**Sayfa Metni**:

══════════════════════════════

Günay: Kadın mücadelesi artık her yerde ve enternasyonalist mücadele hattına dönüştü

Parti Sözcümüz Ebru Günay'ın JinNews'e verdiği röportaj:

Türkiye siyasetinde bir yılda öne çıkan önemli gelişmeleri değerlendiren HDP Sözcüsü Ebru Günay, yıl boyunca tecrit başta olmak üzere birçok sorun karşısında kadın direnişinin enternasyonalist bir mücadele hattına dönüştüğünü vurguladı. Ebru, “Bir hakikat var, 21’inci yüzyıl bir kadın yüzyılı olacak” dedi. 

Kurdistan ve Türkiye’de iktidarın özel savaş politikaları kapsamında yıl boyunca birçok açıdan krizler yaşanırken, kadınlar öncülüğünde direniş de her alanda sürdü. İktidarın her fırsatta “tek dil, tek vatan” söylemine sarıldığı, kadın ve çocuğa yönelik her türlü suça karşı adım atmadığı bir yılı daha geride bırakan kadınlar, tüm bu yaşananlar karşısında “Jin jiyan azadî” diyerek direnirken, bir yandan da polis şiddetine maruz kaldı, gözaltına alındı, ya da haklarında farklı iddialarla soruşturmalar açıldı. Diğer yandan Kürt kadın mücadelesinde aktif rol oynayan Tevgera Jinên Azad (TJA) aktivisti kadınların birçoğu da iktidarın hedef göstermesi ile tutuklandı.

══════════════════════════════

**Kayıt Listesi**:
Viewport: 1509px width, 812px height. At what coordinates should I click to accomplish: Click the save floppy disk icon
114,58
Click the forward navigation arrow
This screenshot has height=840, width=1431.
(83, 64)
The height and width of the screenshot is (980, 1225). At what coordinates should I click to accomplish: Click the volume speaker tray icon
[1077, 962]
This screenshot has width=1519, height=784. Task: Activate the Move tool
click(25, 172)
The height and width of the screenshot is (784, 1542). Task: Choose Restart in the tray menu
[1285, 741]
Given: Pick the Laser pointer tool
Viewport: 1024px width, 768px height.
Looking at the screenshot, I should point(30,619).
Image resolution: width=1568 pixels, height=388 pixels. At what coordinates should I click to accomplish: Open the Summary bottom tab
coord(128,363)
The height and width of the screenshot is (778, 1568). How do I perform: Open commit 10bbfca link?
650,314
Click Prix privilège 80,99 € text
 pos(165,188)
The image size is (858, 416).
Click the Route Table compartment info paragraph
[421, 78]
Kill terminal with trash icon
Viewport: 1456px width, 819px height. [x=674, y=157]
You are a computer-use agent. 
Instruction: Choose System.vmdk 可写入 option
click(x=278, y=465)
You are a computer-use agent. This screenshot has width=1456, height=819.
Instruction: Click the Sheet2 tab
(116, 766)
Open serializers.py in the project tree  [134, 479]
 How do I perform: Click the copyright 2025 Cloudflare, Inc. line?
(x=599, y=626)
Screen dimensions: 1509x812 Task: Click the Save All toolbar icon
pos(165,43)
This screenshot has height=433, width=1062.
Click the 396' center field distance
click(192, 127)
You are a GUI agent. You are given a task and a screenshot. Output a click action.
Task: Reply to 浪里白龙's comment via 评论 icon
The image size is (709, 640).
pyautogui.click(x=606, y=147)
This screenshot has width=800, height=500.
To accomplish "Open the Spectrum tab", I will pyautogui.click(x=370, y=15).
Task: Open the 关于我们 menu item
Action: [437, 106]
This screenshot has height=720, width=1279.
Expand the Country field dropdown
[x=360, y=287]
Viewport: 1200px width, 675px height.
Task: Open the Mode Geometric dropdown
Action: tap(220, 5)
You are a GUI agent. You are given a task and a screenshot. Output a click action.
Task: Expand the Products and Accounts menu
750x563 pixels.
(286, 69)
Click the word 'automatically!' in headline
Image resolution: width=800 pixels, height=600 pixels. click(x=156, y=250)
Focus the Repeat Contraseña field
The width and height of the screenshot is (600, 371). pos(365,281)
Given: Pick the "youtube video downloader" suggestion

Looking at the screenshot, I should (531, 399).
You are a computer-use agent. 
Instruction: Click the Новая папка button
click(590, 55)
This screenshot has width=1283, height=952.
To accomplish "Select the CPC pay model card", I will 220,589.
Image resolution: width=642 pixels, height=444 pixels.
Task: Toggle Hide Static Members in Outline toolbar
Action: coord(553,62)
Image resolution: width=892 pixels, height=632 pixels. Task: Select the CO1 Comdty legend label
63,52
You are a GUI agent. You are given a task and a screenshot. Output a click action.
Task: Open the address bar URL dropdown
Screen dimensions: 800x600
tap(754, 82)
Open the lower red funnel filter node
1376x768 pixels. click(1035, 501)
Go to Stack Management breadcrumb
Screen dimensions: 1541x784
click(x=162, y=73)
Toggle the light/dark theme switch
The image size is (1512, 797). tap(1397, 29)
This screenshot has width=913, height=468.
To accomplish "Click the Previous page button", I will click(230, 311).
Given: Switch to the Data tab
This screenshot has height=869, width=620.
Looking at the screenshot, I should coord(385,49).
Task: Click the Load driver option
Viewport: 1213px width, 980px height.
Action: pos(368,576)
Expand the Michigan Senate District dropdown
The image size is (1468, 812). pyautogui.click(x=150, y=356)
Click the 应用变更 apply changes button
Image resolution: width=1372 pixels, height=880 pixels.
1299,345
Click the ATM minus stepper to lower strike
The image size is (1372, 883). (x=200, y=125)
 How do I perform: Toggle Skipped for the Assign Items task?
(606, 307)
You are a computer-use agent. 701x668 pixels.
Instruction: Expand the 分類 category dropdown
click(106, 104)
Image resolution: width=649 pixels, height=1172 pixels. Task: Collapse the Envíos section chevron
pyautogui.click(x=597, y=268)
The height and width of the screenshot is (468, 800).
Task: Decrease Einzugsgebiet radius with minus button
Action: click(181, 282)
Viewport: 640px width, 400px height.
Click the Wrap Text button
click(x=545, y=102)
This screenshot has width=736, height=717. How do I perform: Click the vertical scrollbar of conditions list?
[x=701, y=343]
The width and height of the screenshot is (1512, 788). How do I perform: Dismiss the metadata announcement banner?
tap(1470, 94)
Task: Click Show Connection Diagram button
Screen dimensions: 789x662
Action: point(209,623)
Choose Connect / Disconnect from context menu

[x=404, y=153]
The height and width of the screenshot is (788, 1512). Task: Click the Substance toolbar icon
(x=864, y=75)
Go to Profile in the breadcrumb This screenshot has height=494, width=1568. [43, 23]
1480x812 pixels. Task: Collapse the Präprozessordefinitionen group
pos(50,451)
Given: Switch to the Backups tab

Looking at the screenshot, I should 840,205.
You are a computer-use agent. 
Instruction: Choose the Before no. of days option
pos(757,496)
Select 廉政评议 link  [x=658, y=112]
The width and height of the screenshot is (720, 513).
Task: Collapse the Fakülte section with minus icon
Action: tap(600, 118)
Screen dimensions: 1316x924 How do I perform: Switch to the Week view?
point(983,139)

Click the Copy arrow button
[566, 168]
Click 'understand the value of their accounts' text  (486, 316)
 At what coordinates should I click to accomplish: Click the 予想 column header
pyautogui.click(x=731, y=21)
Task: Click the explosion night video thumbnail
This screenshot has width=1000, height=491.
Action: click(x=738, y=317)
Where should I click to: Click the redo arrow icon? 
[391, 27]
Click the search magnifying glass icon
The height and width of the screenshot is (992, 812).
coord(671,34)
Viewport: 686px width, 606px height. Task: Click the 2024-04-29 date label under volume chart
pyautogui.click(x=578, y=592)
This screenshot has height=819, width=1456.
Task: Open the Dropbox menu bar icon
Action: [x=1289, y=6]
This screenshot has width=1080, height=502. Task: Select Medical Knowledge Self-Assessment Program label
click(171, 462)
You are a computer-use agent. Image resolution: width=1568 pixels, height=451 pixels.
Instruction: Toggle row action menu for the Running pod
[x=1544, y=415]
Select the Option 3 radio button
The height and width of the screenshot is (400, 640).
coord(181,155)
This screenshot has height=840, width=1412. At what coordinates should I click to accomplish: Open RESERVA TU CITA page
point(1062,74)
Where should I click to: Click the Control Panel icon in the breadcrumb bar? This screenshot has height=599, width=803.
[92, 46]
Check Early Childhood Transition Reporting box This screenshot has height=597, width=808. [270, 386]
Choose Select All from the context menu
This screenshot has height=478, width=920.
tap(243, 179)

══════════════════════════════

**Yapılacak Alıştırmalar**:
**1)** Sayfa metnine göre aşağıdakileri yanıtlayın:
(a) Ebru Günay'ın röportajı hangi yayın organına verilmiştir?
(b) Ebru Günay'a göre 21'inci yüzyıl nasıl bir yüzyıl olacaktır?
(c) Kadınlar yaşananlar karşısında hangi sözü söyleyerek direnmiştir?
**2)** Sayfa metninde "Kurdistan ve Türkiye’de" ifadesinden başlayıp "göstermesi ile tutuklandı." ifadesine kadar uzanan bölümü, bu iki ifade de dahil olmak üzere birebir aktarın.

**Sonuçlar**:
**1)**
(a) JinNews
(b) Bir kadın yüzyılı
(c) "Jin jiyan azadî"

**2)**
Kurdistan ve Türkiye’de iktidarın özel savaş politikaları kapsamında yıl boyunca birçok açıdan krizler yaşanırken, kadınlar öncülüğünde direniş de her alanda sürdü. İktidarın her fırsatta “tek dil, tek vatan” söylemine sarıldığı, kadın ve çocuğa yönelik her türlü suça karşı adım atmadığı bir yılı daha geride bırakan kadınlar, tüm bu yaşananlar karşısında “Jin jiyan azadî” diyerek direnirken, bir yandan da polis şiddetine maruz kaldı, gözaltına alındı, ya da haklarında farklı iddialarla soruşturmalar açıldı. Diğer yandan Kürt kadın mücadelesinde aktif rol oynayan Tevgera Jinên Azad (TJA) aktivisti kadınların birçoğu da iktidarın hedef göstermesi ile tutuklandı.